Scientists have since concluded that some part of the brain behaves in a manner to trigger such emotions. I have never been close to death except the time when I fell into a pond aback of my yard at La Jalousie and nearly drowned.
Had it not been for a clump of grass at the end of the pond, I would not have been here today. However, that is another story.
Could it be that people are hotwired in the same way to believe in evil? I know of people who were certain that they saw a ghost.
Just the other day a city taxi driver recounted that he was driving along the road when a woman stopped him. He said that he picked up this woman to take her to her destination.
He said that the woman spoke to him until he was almost where she wanted to go. He said that when he stopped and looked around for the woman to inform her of the fare, there was no one in his car.
He was dead serious. He went to church and testified to this fact. Was he dreaming? Did he hallucinate? I do not know. Suffice it to say that I never had such an experience. In any case, I am too old to go picking up women at the dead of night.
But as we examine this phenomenon of the superstitious, we need to ask ourselves about the fear children all over the world have for the dark. These children could grow up in the most sophisticated society and in the best of homes. They all fear the dark.
Perhaps parents passed on their fears at birth but children who are much too small to watch television and see evil ghosts or goblins are simply afraid of something in the dark. Perhaps, it is something in the human psyche. When the children grow up, the fear becomes more realistic.

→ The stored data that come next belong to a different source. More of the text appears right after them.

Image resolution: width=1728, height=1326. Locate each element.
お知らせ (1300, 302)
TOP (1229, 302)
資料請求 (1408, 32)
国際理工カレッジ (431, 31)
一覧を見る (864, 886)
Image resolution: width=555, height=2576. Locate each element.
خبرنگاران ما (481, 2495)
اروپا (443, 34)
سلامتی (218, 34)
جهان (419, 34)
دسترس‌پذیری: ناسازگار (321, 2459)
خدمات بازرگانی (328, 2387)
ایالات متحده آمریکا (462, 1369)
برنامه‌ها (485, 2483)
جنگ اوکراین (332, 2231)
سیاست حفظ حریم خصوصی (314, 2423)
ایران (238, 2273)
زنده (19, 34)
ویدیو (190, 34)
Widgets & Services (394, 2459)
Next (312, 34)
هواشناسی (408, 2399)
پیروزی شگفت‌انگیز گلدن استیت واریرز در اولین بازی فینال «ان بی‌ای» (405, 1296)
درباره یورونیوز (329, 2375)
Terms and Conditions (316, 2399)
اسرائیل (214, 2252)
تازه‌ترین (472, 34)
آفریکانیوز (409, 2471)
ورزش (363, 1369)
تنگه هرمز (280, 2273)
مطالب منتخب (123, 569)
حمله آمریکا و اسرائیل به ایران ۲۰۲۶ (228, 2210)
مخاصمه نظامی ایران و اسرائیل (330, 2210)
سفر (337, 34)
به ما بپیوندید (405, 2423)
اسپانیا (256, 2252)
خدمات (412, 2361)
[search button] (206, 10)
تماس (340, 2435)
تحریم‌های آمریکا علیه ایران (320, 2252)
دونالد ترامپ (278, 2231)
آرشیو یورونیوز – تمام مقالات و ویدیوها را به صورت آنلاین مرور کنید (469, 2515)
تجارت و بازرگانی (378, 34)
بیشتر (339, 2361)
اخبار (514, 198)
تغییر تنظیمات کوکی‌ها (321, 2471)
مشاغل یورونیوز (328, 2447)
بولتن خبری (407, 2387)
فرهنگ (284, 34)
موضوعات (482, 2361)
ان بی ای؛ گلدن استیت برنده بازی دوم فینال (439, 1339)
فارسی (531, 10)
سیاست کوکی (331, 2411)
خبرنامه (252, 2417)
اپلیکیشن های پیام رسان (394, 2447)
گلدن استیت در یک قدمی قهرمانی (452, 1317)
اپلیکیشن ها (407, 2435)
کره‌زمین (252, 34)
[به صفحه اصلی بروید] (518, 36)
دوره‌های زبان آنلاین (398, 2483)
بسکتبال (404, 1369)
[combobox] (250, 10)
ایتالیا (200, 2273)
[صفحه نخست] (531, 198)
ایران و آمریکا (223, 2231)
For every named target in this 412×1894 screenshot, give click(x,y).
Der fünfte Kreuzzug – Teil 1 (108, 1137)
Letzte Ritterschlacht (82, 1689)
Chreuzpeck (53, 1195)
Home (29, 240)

For example, there is an old wives' tale that if the milk from a mother's breast falls on her baby's penis, the boy would be impotent. I asked doctors about this. One doctor went to great lengths to explain the physiology of the human body. He said that breast milk was as safe as anything.
With a smile on my face I asked him whether he would allow a woman to squeeze some breast milk on his penis. With an expression akin to horror, the man said no. He added that, while all the medical evidence points to some old wives' tale, he was not prepared to try to prove it.
There are so many things that are common to people everywhere. Death is an experience that people all over the world react to in a predictable way. But in different parts of the world there are different behaviour patterns.
I have gone to funerals where people pass their little children over the coffin. The reason? To prevent the dead from coming back to “trouble” the little ones.
Menstruating women have refrained from entering cemeteries. Why? Ask them.
There was an experience that I would choose to share at this time. My last son, who is now 33 years old, was to have his hair cut for the first time. I am not superstitious and I declined to listen to my wife's admonition that there must be certain things done to the boy at the time his hair was to be cut.
He was supposed to be given some gift or something or the other. I ignored her and proceeded to cut his hair. That night he refused to sleep. He cried all night and my wife let me have hell for not doing what was right.
I recall her taking him to a pandit and the next night he slept like a baby. Needless to say, she kept reminding me of what I must have caused.
I still believe that there was a logical explanation. I feel that lying on his newly shaven head felt strange and uncomfortable.
But there are Hindus who cut their baby's hair nine days after birth. Is there something to cutting the hair when the baby is nine days old or one year old? Does one get more of life than the other? Who knows?
Must all girls who menstruate for the first time be given a gift as seems to be the tradition? Is this really a tradition? People are not going to tell me but for the love of me I would like to know.